The district attorney has to say, "OK, I don't have a body, but I have the circumstantial evidence that I think I can put this spouse away for the murder of their wife."
That evidence is presented in a trial. We do go to the most extreme criminal cases with only circumstantial evidence and we can successfully move that through the judicial process. I think that's where we're going to have to end up, in terms of this process.
10. What steps could be taken to prevent this sort of thing from happening again, if it was a lab incident?
I think that is probably the more important thing we need to go to, which is, if this virus came from a laboratory and it's spread around the world ... One way I look at it is two natural viruses, SARS 1 and MERS infect about 10,000 people, killed about 1,000 in one case and 3,000 in another.
So 10,000 people is the capacity for a natural spillover. We now have a virus that has probably infected 2 to 3 billion people. That may be the measure of the difference between a laboratory gain of function (GOF) virus and a natural virus. Having said that, stopping or putting guardrails around this kind of research, I think, is the most critical thing we can do now.
11. There is evidence that the Wuhan Institute of Virology is conducting new gain of function experiments?
Yes, and this is probably the most important motivation for me to try to put guardrails around this kind of research. The work that I and my colleagues have done over the last three years has allowed us to basically do a forensic examination of the kind of research going on inside any laboratory in the world over the last two years.
During that process, we found three separate incidences of gain of function research; synthetic biology research, involving MERS virus, which is approximately 30% lethal; involving an influenza virus, which is approximately 49% lethal; and the Nipah virus, which is between 80-90% lethal. This is synthetic biology with all of the tools that are used to move genes around and to juice up viruses.
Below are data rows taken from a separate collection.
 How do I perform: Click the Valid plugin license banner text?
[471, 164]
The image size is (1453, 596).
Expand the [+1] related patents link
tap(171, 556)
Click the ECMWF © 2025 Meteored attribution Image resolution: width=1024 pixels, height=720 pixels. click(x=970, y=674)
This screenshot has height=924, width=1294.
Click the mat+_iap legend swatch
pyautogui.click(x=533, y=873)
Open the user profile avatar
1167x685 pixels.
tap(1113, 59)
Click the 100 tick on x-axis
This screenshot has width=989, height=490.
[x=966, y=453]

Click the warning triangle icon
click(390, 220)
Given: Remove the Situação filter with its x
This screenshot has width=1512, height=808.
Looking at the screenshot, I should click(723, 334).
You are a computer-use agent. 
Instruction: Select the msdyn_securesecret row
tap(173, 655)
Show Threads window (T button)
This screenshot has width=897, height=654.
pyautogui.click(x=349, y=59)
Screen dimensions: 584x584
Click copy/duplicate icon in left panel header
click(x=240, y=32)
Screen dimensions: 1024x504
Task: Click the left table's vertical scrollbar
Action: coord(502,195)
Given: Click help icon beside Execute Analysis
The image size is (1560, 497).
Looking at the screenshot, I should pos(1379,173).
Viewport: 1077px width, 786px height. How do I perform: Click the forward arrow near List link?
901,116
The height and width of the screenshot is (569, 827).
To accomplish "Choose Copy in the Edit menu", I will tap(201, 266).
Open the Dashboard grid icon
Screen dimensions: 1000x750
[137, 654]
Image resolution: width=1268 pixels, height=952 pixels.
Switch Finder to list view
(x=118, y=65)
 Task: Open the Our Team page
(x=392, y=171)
All of this research going on inside the Wuhan Institute of Virology, identified since January 2020, when this pandemic started. We have just barely survived a 1% lethal virus, SARS-CoV-2.
These are civilization-ending viruses based on my analysis of the Black Plague, which was about a 25% lethal event. It's a 500-year setback for civilization if one of these viruses gets out of the lab.
Steven Quay is the founder of Seattle-based Atossa Therapeutics Inc. (Nasdaq: ATOS), a clinical-stage biopharmaceutical company developing novel therapeutics and delivery methods for breast cancer and other breast conditions. He received his M.D. and Ph.D. from The University of Michigan, was a postdoctoral fellow at MIT with Nobel Laureate H. Gobind Khorana, a resident at the Harvard-MGH Hospital, and was on the faculty of Stanford University School of Medicine. His contributions to medicine have been cited over 9,600 times.
He has founded six startups, invented seven FDA-approved pharmaceuticals, and holds 87 U.S. patents. Over 80 million people have benefited from the medicines he invented. He has testified in the U.S. Congress twice on the topic of the origin of COVID and regulations to protect the world from the next pandemic.